■ Work to complete ■
When you reach the line below that has "Given: Click the orange SWING knob", start returning lines exactly, and stop after the line that has "Open the @stroughtonsmith handle"; skip the pictures.
-- Source data follows --
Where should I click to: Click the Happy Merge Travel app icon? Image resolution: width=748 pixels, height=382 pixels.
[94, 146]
-- Source data concluded --
-- Source data follows --
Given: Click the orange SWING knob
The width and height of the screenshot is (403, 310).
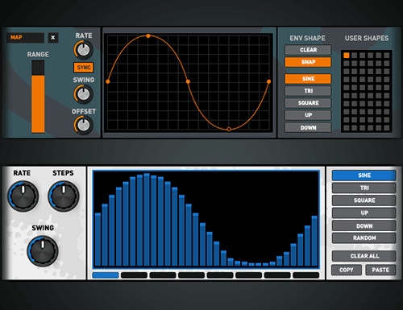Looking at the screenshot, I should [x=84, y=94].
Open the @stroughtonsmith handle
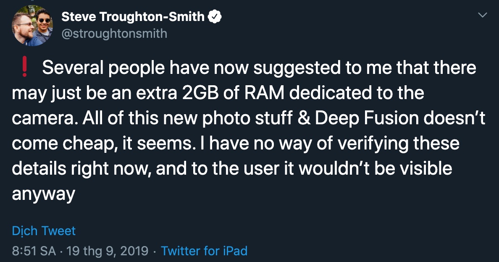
-- Source data concluded --
■ Answer ■
Given: Click the orange SWING knob
The width and height of the screenshot is (403, 310).
Looking at the screenshot, I should [x=84, y=94].
Open the @stroughtonsmith handle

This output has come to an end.